• Requirement
Scan the entries that follow for the word "will", then report every line in which it appears.

── Material to process

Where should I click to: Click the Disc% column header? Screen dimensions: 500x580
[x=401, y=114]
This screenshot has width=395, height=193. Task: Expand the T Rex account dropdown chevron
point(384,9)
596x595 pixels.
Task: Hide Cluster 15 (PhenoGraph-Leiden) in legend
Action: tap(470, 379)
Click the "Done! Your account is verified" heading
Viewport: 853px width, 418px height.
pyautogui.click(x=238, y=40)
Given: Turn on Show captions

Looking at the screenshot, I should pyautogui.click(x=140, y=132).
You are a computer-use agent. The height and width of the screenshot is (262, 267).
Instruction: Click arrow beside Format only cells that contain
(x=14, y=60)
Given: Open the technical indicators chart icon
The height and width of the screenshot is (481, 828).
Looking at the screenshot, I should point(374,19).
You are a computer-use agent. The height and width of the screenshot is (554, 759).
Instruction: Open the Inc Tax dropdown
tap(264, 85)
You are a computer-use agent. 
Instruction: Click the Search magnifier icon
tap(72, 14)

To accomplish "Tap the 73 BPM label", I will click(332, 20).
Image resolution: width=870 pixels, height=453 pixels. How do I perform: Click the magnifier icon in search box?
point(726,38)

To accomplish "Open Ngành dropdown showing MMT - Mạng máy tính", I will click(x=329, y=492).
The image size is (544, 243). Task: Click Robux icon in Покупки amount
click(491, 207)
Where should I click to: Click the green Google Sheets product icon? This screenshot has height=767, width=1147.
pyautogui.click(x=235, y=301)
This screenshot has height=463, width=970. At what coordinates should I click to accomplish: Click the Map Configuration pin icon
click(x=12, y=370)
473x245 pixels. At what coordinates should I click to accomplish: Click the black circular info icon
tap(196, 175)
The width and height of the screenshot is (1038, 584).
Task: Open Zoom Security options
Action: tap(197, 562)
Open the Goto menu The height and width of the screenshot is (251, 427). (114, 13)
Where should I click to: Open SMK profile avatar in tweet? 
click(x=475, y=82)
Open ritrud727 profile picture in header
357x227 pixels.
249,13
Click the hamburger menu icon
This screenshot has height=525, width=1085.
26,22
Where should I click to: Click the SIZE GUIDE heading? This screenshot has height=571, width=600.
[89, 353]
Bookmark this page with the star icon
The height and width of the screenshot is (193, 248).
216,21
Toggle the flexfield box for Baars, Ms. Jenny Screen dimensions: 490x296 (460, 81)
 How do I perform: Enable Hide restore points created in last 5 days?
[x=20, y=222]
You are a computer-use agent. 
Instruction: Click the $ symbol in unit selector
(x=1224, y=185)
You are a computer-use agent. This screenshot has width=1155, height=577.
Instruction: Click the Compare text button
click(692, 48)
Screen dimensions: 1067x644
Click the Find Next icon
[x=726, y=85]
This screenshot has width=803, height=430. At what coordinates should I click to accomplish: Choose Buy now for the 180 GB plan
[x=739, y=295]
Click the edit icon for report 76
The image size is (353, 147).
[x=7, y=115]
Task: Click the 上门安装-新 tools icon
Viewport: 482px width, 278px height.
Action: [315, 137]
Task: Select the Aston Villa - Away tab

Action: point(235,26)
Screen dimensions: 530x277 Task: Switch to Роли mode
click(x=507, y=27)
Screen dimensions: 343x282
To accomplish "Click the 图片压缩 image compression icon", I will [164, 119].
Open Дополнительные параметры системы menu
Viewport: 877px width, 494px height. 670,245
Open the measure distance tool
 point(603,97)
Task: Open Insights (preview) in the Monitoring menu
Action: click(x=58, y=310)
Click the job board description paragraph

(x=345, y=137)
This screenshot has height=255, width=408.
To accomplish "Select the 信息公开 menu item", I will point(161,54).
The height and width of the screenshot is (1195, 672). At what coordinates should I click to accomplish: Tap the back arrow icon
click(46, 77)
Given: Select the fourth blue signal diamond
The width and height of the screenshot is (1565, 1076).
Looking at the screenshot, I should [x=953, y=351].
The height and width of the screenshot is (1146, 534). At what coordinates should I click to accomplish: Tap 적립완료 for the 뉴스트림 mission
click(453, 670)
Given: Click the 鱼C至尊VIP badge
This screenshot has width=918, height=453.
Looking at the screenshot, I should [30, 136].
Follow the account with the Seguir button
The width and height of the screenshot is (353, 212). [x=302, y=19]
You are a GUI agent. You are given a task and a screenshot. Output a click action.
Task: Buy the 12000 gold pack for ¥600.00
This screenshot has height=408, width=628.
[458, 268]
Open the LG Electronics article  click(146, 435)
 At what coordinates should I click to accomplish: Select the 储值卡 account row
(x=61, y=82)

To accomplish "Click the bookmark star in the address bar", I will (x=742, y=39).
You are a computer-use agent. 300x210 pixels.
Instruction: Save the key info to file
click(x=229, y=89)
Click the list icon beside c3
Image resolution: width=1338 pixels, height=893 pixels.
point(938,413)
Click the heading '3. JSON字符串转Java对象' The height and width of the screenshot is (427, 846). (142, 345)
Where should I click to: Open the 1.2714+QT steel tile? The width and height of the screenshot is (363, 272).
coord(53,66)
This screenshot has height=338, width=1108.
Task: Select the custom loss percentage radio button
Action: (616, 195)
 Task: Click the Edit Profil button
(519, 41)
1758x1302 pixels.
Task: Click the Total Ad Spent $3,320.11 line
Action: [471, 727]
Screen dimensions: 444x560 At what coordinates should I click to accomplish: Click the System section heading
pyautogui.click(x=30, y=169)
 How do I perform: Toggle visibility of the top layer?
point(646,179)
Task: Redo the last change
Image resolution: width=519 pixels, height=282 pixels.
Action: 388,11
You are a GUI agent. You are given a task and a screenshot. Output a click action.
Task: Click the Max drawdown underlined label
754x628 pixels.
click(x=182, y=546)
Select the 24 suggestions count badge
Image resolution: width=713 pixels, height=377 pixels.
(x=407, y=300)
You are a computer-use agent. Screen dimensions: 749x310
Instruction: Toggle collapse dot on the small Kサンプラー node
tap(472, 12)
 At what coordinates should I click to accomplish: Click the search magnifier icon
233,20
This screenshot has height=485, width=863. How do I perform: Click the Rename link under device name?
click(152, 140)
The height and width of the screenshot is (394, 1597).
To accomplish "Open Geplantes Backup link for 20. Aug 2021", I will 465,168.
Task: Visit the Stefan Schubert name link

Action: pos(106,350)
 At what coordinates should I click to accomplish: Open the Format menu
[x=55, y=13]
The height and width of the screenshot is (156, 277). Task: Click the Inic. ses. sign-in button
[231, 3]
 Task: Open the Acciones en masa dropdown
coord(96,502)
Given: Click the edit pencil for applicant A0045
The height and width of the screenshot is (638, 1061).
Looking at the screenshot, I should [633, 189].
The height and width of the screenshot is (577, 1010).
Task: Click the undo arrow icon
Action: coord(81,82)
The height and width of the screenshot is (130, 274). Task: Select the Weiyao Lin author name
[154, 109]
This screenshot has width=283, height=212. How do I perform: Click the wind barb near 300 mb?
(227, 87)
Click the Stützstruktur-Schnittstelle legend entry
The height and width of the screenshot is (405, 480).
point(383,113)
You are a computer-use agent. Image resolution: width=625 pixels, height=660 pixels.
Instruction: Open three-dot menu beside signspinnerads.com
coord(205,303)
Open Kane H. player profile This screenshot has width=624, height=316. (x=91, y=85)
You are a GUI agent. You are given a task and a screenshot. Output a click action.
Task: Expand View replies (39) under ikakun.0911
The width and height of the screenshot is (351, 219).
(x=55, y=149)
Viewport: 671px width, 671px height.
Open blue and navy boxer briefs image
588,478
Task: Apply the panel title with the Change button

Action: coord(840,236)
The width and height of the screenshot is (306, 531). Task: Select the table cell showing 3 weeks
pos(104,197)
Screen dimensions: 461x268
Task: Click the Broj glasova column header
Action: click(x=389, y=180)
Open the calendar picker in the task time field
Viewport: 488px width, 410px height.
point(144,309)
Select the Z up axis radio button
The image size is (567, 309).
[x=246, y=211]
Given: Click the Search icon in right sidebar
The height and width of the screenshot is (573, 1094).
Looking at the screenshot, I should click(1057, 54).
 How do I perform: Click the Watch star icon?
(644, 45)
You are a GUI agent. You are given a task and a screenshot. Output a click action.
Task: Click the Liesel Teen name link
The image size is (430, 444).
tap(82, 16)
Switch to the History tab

────

• Solution
To accomplish "Tap the 73 BPM label", I will click(332, 20).
To accomplish "Open Ngành dropdown showing MMT - Mạng máy tính", I will click(x=329, y=492).
To accomplish "Click the 图片压缩 image compression icon", I will [164, 119].
To accomplish "Select the 信息公开 menu item", I will point(161,54).
To accomplish "Click the bookmark star in the address bar", I will (x=742, y=39).
To accomplish "Open Geplantes Backup link for 20. Aug 2021", I will 465,168.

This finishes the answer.